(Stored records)
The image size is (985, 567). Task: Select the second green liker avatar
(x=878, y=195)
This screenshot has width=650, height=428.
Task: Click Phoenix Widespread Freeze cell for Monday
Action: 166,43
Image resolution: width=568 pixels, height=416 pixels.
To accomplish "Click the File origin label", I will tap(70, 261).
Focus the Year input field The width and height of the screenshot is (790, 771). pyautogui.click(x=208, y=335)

---

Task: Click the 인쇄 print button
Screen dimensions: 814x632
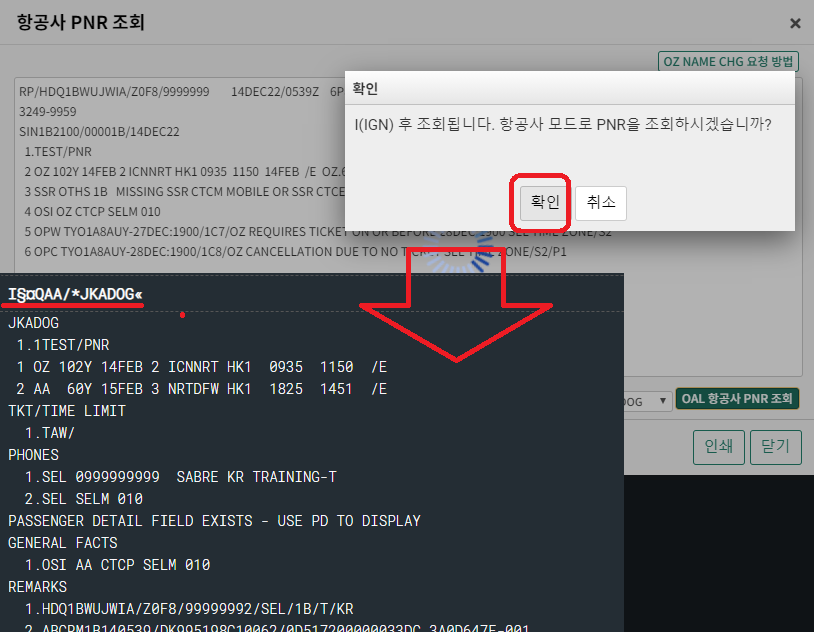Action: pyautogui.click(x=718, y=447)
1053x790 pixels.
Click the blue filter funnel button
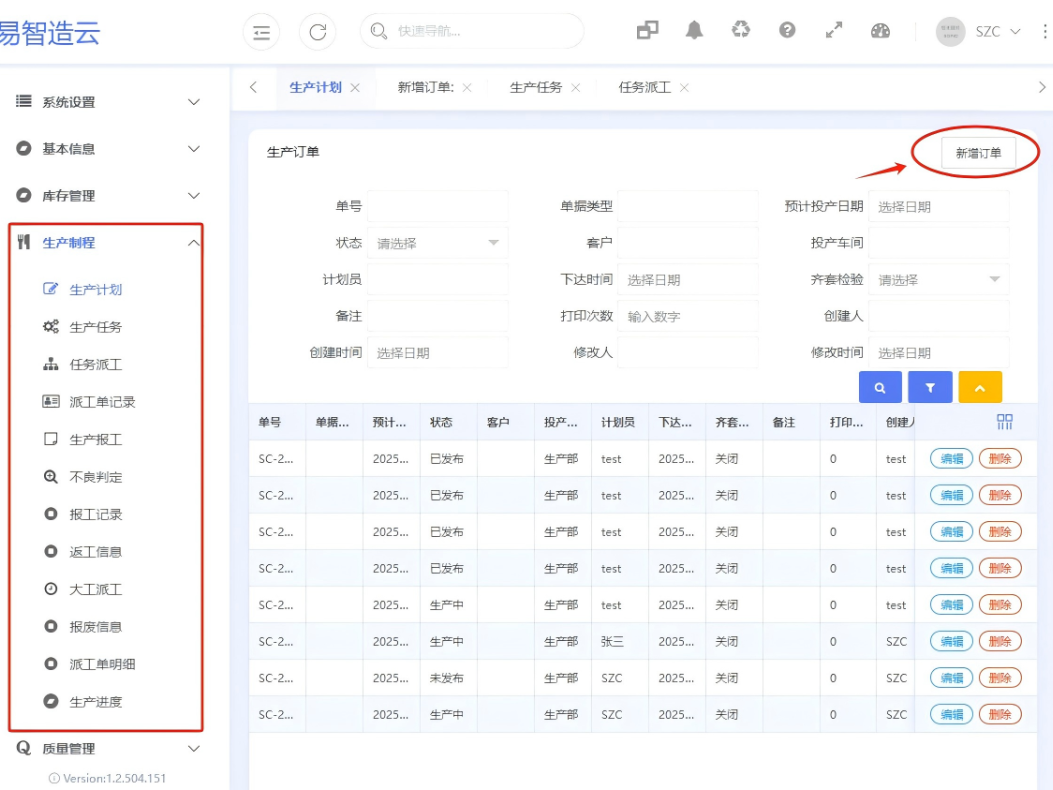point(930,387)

---

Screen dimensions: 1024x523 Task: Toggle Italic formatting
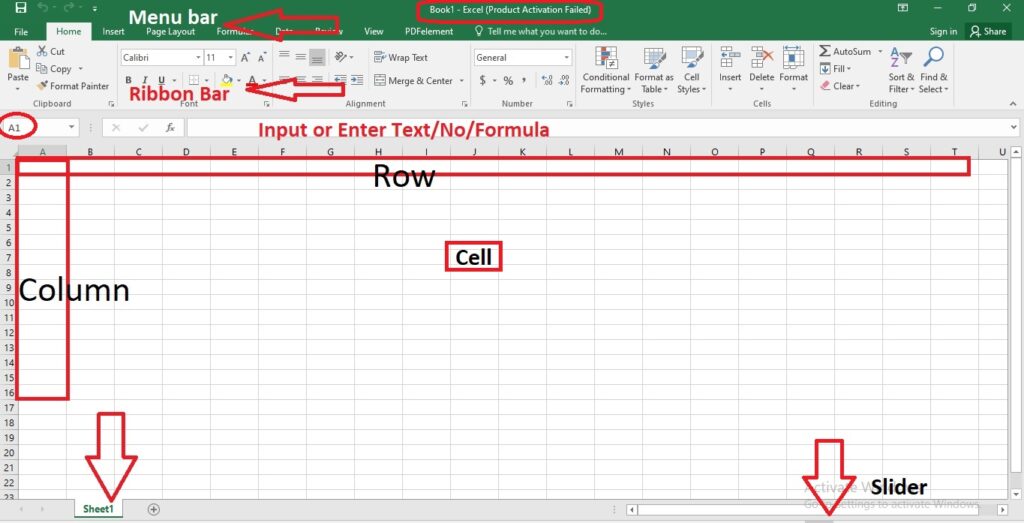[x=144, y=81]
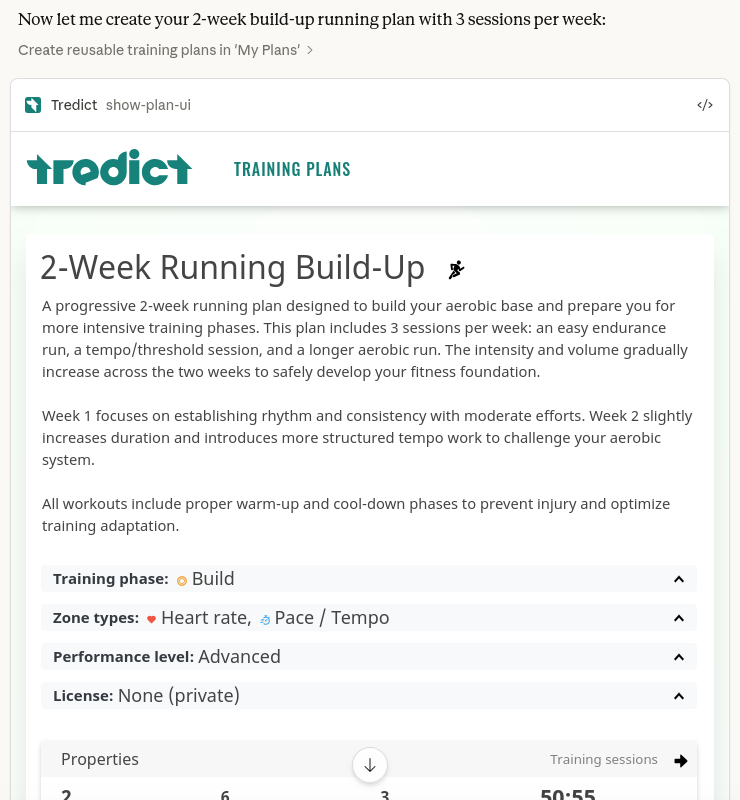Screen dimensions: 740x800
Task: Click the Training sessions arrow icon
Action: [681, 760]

PROBLEM STATEMENT: From the entries above, write out only the lines starting at the line that holds "The image size" and ending at the line that holds "Focus the Year", keeping both and matching them exactly.

SOLVED EXERCISE:
The image size is (985, 567). Task: Select the second green liker avatar
(x=878, y=195)
This screenshot has width=650, height=428.
Task: Click Phoenix Widespread Freeze cell for Monday
Action: 166,43
Image resolution: width=568 pixels, height=416 pixels.
To accomplish "Click the File origin label", I will tap(70, 261).
Focus the Year input field The width and height of the screenshot is (790, 771). pyautogui.click(x=208, y=335)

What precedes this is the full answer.